Wednesday, February 19, 2014

Waiting on Wednesday (#4): Prisoner of Night and Fog by Anne Blankman

This feature is hosted by Breaking the Spine!
For more info on this feature, see my features page.

Prisoner of Night and Fog
Publisher: Balzer + Bray (HarperCollins)
Release Date: April 22nd, 2014
In 1930s Munich, danger lurks behind dark corners, and secrets are buried deep within the city.
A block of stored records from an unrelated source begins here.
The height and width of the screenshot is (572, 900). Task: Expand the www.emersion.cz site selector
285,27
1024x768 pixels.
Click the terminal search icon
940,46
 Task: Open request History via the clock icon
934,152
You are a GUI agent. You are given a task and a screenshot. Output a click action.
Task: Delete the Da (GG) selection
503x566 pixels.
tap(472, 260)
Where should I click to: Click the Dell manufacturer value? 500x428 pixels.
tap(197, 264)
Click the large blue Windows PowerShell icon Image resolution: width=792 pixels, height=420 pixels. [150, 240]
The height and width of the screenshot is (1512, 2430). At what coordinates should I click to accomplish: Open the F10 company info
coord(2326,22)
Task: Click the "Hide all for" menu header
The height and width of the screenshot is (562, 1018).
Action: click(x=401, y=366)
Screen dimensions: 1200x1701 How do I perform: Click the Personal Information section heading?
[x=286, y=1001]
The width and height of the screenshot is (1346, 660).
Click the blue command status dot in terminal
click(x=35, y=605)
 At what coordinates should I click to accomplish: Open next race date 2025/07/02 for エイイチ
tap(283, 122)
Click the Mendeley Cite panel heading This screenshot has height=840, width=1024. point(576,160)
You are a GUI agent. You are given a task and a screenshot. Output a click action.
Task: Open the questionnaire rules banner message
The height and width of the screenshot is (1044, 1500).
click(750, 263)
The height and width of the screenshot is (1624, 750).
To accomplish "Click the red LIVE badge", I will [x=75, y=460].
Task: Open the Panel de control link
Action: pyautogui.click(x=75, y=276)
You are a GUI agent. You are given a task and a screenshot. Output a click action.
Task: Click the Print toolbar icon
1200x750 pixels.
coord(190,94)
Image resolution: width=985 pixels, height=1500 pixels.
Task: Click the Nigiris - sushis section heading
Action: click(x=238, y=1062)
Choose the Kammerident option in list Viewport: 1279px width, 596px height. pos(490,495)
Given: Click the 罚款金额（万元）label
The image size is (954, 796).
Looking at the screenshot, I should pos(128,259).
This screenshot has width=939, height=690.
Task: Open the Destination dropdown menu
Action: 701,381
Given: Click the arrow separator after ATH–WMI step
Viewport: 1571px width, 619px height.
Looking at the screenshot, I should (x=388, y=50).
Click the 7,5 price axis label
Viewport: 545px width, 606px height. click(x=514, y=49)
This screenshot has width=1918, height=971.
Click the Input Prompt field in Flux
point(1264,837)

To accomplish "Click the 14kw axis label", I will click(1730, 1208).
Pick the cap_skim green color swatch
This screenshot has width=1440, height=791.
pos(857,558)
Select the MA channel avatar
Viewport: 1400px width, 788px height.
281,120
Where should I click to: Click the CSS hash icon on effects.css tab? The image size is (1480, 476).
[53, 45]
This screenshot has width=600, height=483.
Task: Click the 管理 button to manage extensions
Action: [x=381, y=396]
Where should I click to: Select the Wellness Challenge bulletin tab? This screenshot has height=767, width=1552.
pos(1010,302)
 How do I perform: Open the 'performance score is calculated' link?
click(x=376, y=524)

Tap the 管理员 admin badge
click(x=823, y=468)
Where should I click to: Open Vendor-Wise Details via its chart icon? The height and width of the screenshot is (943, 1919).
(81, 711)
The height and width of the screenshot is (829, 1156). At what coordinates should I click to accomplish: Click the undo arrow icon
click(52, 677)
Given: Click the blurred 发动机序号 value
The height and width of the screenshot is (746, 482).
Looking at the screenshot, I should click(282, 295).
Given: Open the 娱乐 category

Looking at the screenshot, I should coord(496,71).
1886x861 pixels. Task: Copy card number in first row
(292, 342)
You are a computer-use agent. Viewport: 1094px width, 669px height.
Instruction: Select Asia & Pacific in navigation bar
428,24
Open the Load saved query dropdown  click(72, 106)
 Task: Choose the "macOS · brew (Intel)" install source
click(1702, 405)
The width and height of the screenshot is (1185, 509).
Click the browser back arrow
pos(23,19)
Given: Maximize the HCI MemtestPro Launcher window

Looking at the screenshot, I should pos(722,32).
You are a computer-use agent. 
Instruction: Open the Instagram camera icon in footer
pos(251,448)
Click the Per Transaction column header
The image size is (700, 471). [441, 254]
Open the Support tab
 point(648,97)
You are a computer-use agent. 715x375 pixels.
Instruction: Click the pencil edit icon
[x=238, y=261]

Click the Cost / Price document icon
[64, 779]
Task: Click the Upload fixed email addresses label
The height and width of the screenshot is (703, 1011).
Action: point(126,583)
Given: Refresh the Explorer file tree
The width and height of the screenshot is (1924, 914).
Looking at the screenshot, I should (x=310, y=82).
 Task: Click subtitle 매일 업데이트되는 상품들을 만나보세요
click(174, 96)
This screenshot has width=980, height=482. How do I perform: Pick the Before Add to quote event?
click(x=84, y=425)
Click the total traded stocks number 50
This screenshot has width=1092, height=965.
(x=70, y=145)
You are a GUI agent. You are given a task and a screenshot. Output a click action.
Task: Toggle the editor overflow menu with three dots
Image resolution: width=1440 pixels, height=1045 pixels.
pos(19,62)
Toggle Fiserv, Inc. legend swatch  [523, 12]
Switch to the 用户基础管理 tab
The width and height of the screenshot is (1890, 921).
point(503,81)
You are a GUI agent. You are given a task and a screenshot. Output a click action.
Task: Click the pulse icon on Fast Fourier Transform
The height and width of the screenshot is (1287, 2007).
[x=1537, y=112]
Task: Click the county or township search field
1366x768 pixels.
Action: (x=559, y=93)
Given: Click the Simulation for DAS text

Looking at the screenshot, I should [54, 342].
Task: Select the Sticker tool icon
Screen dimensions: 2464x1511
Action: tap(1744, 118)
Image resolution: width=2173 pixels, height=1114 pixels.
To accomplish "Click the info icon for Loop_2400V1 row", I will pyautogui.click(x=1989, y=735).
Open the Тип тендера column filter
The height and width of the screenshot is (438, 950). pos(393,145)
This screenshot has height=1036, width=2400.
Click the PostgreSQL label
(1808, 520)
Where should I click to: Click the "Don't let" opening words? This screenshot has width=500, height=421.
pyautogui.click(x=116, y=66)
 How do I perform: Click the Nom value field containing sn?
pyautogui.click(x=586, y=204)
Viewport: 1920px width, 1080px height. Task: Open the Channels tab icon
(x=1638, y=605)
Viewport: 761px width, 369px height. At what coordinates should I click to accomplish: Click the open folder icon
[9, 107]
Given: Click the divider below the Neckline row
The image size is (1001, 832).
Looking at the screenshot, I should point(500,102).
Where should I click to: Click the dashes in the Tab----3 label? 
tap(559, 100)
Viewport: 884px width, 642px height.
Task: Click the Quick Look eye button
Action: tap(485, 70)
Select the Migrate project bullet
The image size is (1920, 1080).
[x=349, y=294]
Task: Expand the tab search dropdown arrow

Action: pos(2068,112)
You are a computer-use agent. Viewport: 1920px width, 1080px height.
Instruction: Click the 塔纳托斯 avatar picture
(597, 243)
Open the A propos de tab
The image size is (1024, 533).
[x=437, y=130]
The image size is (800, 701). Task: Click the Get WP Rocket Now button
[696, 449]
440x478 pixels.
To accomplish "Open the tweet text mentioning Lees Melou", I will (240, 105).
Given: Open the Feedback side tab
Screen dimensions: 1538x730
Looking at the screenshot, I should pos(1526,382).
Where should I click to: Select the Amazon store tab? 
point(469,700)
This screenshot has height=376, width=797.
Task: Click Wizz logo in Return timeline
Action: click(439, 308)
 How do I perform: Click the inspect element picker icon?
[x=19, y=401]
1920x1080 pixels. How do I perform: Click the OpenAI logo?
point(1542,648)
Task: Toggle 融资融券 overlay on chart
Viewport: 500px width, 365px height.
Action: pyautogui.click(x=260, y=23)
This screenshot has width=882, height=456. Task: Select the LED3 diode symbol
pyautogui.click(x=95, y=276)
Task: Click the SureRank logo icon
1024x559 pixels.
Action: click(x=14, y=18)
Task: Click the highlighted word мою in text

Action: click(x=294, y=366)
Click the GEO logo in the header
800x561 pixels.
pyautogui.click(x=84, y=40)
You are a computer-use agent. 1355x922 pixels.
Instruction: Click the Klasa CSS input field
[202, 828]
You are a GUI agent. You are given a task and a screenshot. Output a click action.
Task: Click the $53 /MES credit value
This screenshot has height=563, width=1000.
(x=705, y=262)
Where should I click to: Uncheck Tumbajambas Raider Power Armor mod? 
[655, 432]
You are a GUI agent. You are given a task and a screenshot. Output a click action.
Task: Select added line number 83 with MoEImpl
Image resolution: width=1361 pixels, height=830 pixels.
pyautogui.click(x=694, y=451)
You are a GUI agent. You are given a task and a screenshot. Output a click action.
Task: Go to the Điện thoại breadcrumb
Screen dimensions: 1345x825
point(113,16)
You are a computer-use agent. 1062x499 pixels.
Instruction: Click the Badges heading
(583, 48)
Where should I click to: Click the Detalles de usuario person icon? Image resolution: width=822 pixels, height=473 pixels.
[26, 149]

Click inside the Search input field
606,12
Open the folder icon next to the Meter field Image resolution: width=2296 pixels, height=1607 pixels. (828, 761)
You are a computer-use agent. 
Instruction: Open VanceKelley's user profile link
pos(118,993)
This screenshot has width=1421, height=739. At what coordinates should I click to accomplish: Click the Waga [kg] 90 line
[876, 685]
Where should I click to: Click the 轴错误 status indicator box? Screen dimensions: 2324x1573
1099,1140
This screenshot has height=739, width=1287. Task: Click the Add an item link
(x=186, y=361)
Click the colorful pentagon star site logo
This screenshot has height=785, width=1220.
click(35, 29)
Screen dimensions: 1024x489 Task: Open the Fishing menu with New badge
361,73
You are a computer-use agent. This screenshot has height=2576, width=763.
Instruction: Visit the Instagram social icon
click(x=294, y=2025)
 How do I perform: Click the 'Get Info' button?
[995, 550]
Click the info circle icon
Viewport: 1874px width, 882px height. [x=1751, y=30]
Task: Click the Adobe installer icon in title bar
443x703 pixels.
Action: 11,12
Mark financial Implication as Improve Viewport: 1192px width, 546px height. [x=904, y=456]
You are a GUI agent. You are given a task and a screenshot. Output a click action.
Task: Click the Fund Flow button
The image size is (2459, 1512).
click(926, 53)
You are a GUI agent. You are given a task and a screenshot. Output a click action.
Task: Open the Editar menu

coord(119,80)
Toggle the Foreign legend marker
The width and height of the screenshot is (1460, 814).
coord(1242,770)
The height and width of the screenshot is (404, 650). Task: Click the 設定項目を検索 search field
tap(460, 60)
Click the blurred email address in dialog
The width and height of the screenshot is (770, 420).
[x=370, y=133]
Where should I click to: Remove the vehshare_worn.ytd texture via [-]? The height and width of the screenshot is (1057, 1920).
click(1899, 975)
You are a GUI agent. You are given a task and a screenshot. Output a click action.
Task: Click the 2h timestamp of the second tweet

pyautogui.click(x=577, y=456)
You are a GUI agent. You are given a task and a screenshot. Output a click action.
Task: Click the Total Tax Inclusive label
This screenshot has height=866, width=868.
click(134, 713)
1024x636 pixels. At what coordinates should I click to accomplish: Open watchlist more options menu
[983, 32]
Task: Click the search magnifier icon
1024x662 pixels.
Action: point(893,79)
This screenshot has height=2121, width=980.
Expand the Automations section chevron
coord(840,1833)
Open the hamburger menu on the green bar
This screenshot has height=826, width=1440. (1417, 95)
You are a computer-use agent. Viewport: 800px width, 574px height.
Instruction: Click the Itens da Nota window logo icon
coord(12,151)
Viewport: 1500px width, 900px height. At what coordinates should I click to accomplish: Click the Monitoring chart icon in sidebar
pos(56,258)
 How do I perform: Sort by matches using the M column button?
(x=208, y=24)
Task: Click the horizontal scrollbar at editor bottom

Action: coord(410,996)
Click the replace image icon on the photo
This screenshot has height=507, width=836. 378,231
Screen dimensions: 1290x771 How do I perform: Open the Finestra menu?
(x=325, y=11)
But Gretchen Müller, who grew up in the National Socialist Party under the wing of her "uncle" Dolf, has been shielded from that side of society ever since her father traded his life for Dolf's, and Gretchen is his favorite, his pet.

Uncle Dolf is none other than Adolf Hitler.

And Gretchen follows his every command.

Until she meets a fearless and handsome young Jewish reporter named Daniel Cohen. Gretchen should despise Daniel, yet she can't stop herself from listening to his story: that her father, the adored Nazi martyr, was actually murdered by an unknown comrade. She also can't help the fierce attraction brewing between them, despite everything she's been taught to believe about Jews.

As Gretchen investigates the very people she's always considered friends, she must decide where her loyalties lie. Will she choose the safety of her former life as a Nazi darling, or will she dare to dig up the truth—even if it could get her and Daniel killed?

Why I Want to Read This Book

I LOVE historical fiction. It's usually hard to find really good historical fiction, but the past few that I've read have blown me away, so I have faith that upcoming ones will as well. 

I think it's really interesting to see it from the POV of someone that's grown up a Nazi. It reminds me a tiny bit of The Boy in the Striped Pyjamas (although that's very different), and I'm intrigued. I grew up loving stories about people being conflicted because they loved/liked someone on the opposite side during war time (mostly the American Revolution, but there's not many American Rev historical fiction books anymore).

Overall, as a historical fiction lover that finally knows a lot about the external context of wars other than the Civil War and the American Revolution, I'm really excited.